Я не играла в куклы, больше водилась с мальчишками. Могла постоять за себя и за других, кидалась на обидчика как кошка, не взирая на перевес сил противника. Но сама первой никогда не задиралась. Я была дворовой атаманшей, и все малявки бежали ко мне жаловаться и просить защиты. В детстве мне постоянно хотелось подпрыгнуть, куда-нибудь залезть, пробежаться. Энергия во мне бурлила и искала выхода. Казалось, руки как крылья, стоит взмахнуть, и я полечу. Однажды какая-то необъяснимая и непреодолимая сила заставила меня забраться на высоченную акацию. Залезть-то залезла, а спуститься не могу. Уже вечер, пора домой, помочь некому. Делать нечего, обняла ствол руками и ногами, да и съехала вниз. Дерево старое было, кора толстая, грубая, в общем, я неделю ходила, раскорячив ноги. Страха не было совершенно. Все мои бесчисленные cсадины и синяки ничему меня не учили, боль быстро забывалась, и я опять, как одержимая, принималась за старое. В травматологическом пункте меня уже встречали как знакомую: «Опять Кондратьева! Что на этот раз?» Во время перевязки пожилой доктор Владимир Иванович грозно поглядывал через толстые линзы очков и предупреждал: «Будешь пищать – усы зеленкой нарисую».
Единственное, чего я боялась, так это маминого наказания. Воспитывала она меня строго, даже, можно сказать, сурово. Частенько поколачивала. Не помню, чтобы она хоть раз обняла или сказала ласковое слово. Почему так сложилось? Для меня до сих пор нет ответа на этот вопрос. Может быть, одной из причин был неудачный брак с моим отцом. Волей-неволей я постоянно напоминала маме о нем. Мы никогда не выясняли отношений и не говорили на эту тему. Я уверена, что у нее и не было чувства вины передо мной.

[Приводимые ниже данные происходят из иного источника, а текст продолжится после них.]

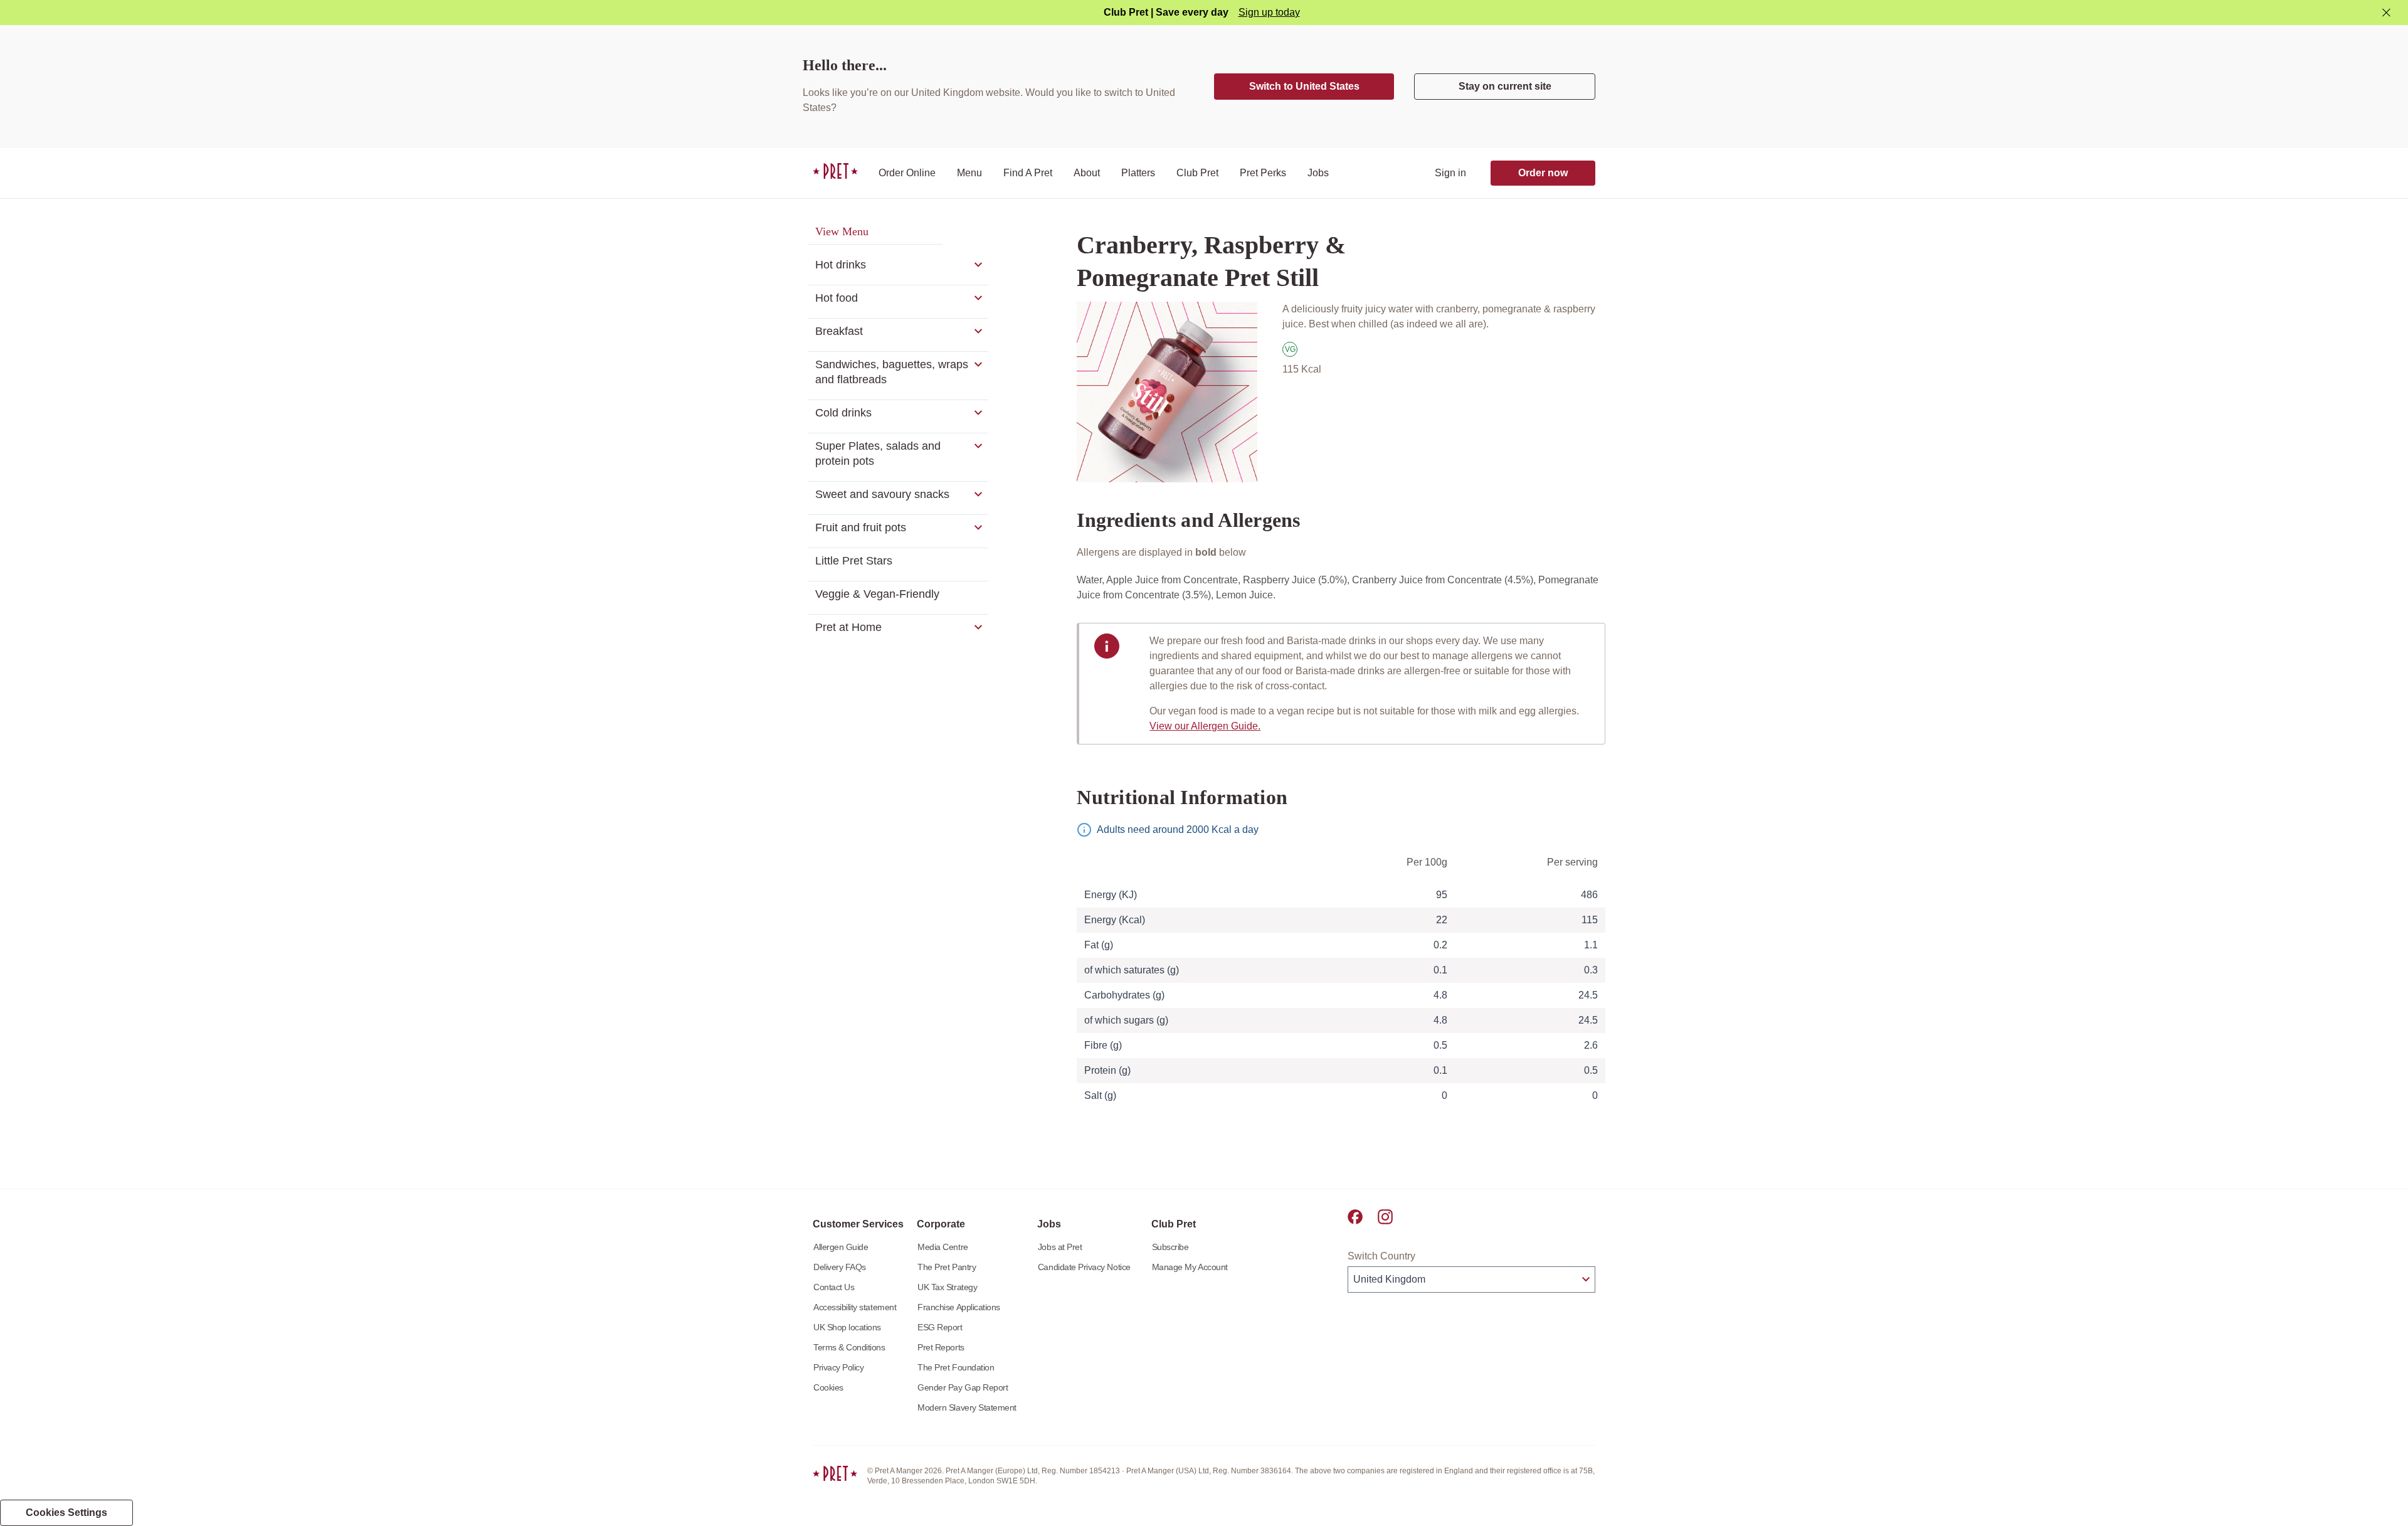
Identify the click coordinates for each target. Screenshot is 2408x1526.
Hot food (836, 298)
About (1087, 172)
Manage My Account (1190, 1267)
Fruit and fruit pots (860, 527)
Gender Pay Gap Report (962, 1387)
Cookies (828, 1387)
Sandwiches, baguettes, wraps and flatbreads (891, 372)
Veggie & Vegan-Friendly (877, 594)
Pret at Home (848, 627)
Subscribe (1170, 1247)
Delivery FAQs (839, 1267)
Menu (969, 172)
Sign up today (1269, 12)
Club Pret (1197, 172)
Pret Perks (1263, 172)
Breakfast (839, 331)
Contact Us (833, 1287)
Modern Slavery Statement (967, 1407)
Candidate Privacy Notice (1084, 1267)
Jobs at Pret (1060, 1247)
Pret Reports (940, 1347)
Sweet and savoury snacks (882, 494)
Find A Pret (1027, 172)
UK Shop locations (847, 1327)
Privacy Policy (838, 1367)
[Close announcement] (2386, 13)
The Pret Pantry (946, 1267)
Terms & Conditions (849, 1347)
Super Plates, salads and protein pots (878, 453)
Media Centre (942, 1247)
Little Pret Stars (853, 560)
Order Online (907, 172)
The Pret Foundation (955, 1367)
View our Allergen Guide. (1204, 726)
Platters (1138, 172)
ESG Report (939, 1327)
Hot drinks (840, 264)
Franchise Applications (958, 1307)
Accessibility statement (854, 1307)
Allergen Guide (840, 1247)
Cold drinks (843, 412)
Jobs (1318, 172)
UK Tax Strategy (947, 1287)
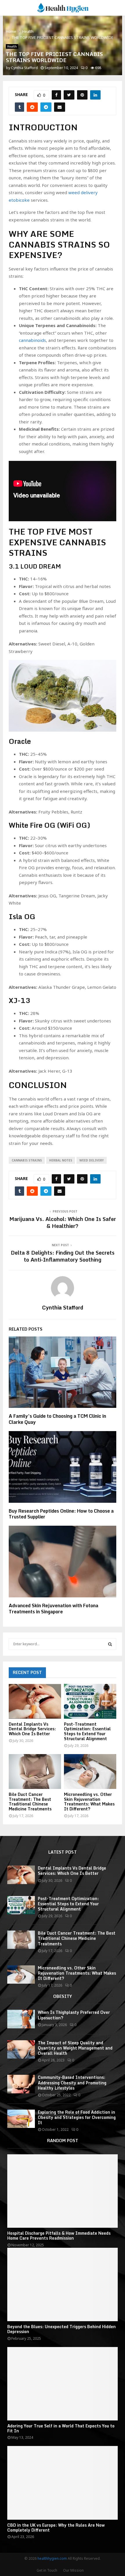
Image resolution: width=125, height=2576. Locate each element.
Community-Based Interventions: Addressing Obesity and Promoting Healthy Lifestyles (72, 2082)
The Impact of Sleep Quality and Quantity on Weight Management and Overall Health (75, 2048)
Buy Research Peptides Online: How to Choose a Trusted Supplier (61, 1514)
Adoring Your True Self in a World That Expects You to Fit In (61, 2428)
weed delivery (91, 1160)
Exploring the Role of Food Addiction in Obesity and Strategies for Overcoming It (77, 2117)
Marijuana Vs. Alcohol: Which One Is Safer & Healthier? (62, 1222)
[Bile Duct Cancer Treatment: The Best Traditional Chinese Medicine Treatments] (35, 1771)
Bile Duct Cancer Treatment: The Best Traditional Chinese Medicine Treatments (30, 1801)
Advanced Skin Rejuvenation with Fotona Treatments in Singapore (53, 1608)
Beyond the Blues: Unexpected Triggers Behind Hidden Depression (61, 2329)
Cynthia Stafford (24, 67)
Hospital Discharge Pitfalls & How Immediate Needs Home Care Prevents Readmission (58, 2235)
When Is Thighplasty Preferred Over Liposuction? (74, 2015)
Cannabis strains (27, 1160)
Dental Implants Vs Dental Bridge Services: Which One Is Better (32, 1729)
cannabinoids (32, 340)
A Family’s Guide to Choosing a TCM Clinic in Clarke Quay (57, 1419)
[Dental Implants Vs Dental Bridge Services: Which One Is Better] (35, 1701)
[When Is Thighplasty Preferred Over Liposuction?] (21, 2019)
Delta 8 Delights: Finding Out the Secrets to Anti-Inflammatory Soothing (63, 1256)
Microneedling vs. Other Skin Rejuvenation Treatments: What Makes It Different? (89, 1801)
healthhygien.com (52, 2558)
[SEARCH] (110, 1644)
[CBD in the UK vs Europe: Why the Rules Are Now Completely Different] (62, 2482)
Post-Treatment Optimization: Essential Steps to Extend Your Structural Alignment (87, 1731)
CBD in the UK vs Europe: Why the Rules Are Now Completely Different (56, 2527)
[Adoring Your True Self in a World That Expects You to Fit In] (62, 2383)
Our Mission (73, 2570)
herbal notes (60, 1160)
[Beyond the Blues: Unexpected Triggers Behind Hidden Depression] (62, 2284)
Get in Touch (47, 2570)
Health (12, 46)
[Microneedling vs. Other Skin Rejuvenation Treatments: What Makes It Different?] (90, 1771)
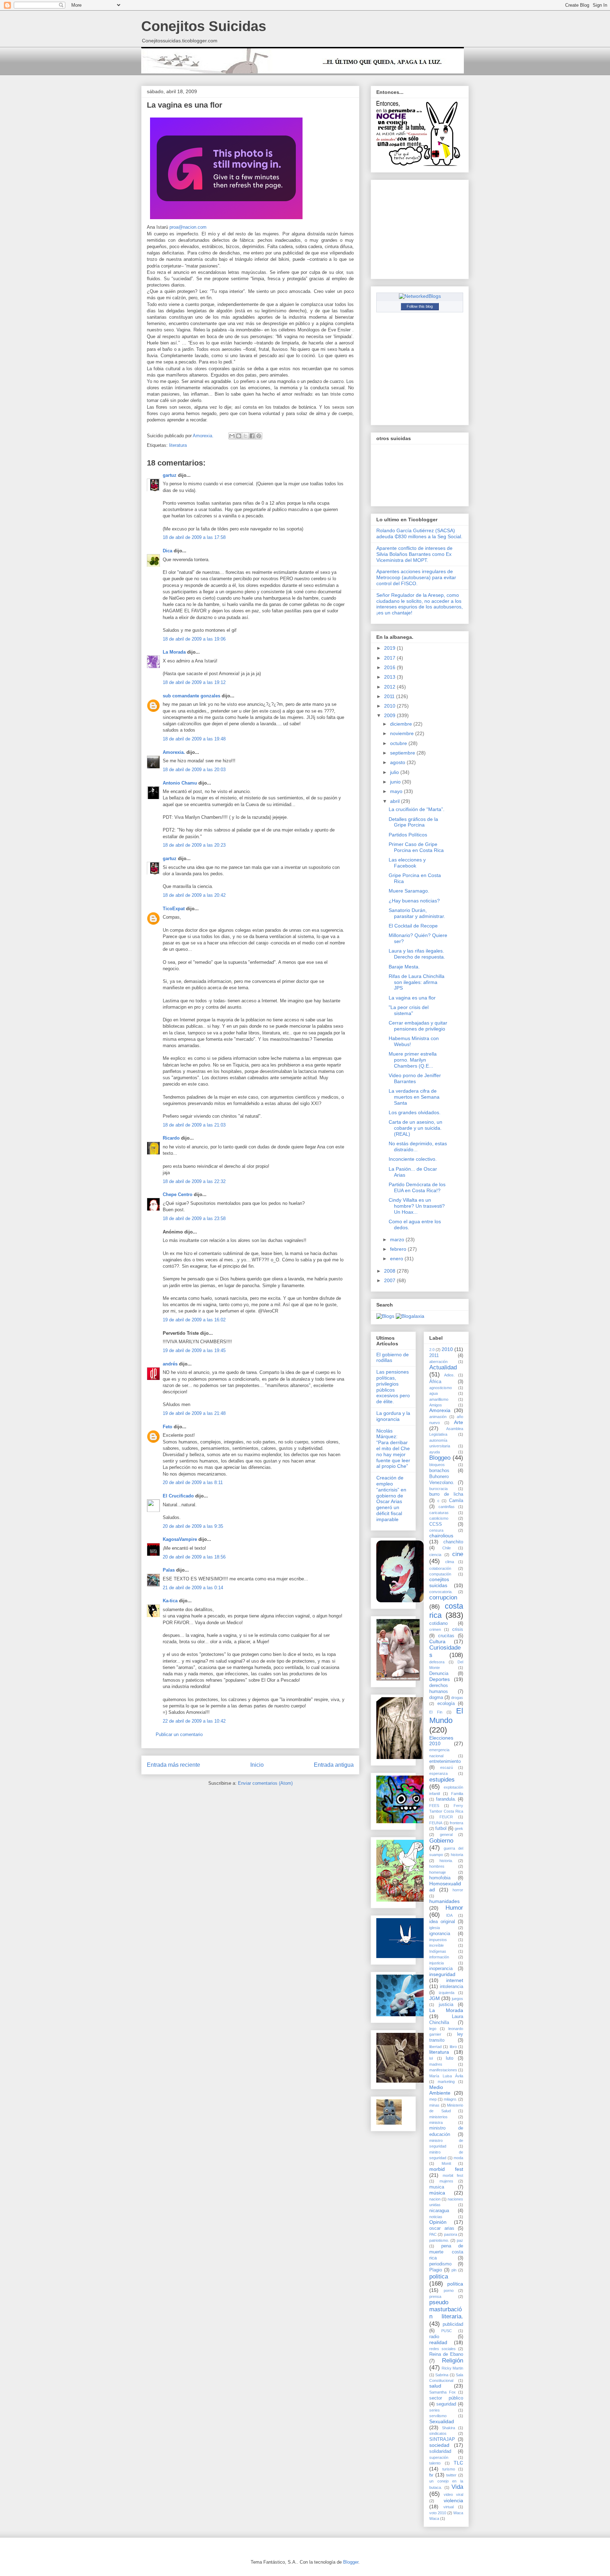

И хотя я всегда старалась для самоуспокоения найти маме какое-то оправдание, тлеющая обида где-то в глубине души так и осталась.
История моей семьи тоже необычная и запутанная. Моя мама была эстонка. Все называли ее Мета, и в паспорте стояла запись: Мета Рудольфовна, хотя ее настоящее имя – Мееда. Мамины родители эмигрировали из Эстонии в город Карс, что на cевере Турции, в поисках лучшей жизни. В двадцать пятом году надумали вернуться на родину. Маме тогда исполнилось девять лет. В одном из перевалочных пунктов на пути их следования, под Армавиром, стряслась беда. Один местный парень стал домогаться маминой старшей сестры, ей было шестнадцать лет, преследовал её по пятам, проходу не давал. Она избегала его, боялась. Однажды, когда она гуляла с полуторагодовалым братиком, он подкараулил их и обоих зарезал ножом. Бабушка не смогла пережить несчастье, вскоре умерла, а мама с дедом добрались до Таганрога, так и осели здесь. Все эти географические перемещения нашли отражение в маминой речи. Она разговаривала очень своеобразно: смесь эстонского акцента с южнорусским. Видимо, пережитое семьей горе повлияло на мамин характер. Возможно, она обращалась со мной слишком жестко, тревожась за мою жизнь. Да и поводов для беспокойства хватало: я была резвым ребенком, вечно с разбитыми коленками и царапинами. Хотя мама и держала меня в ежовых рукавицах, конечно, она заботилась обо мне. Ее строгость я воспринимала тогда как должное, а наказания считала справедливыми. Она была для меня всем, и я страшно боялась ее потерять. В детском саду я говорила воспитательницам: «Я никому не доверяю, только своей маме».
Отца своего я совсем не помню. Фотографий тоже не сохранилось. Мама о нем никогда не рассказывала. Только иногда, после моей очередной выходки восклицала в сердцах: «Вот ведь кондратьевская порода!» Говорили, что он был красивый, высокого роста. У него была страсть – карты, которые его и сгубили. Интересно, что мои родители встретились на Дальнем Востоке, хотя оба были из Таганрога. Мама поехала туда в командировку по направлению завода метеоприборов, а отец отбывал там наказание в колонии-поселении за свои картежные дела. Он работал на предприятии, жил в общежитии, ему запрещалось покидать поселок. Скорее всего, мама сначала ничего и не знала о криминальной стороне дела. Отец был обаятельный, наверное, как все картежники. Маму он тоже заприметил не случайно: на такую девушку нельзя было не обратить внимание. Большие голубые глаза, пышные, волнистые волосы пшеничного цвета, никто не верил, что это натуральные кудри, думали перманент. Она хорошо шила, со вкусом одевалась, была стройной и долго оставалась моложавой. Когда я уже подросла, нас часто принимали за сестер. В пожилом возрасте она подсмеивалась сама над собой: «Сзади – пионерка, спереди – пенсионерка!»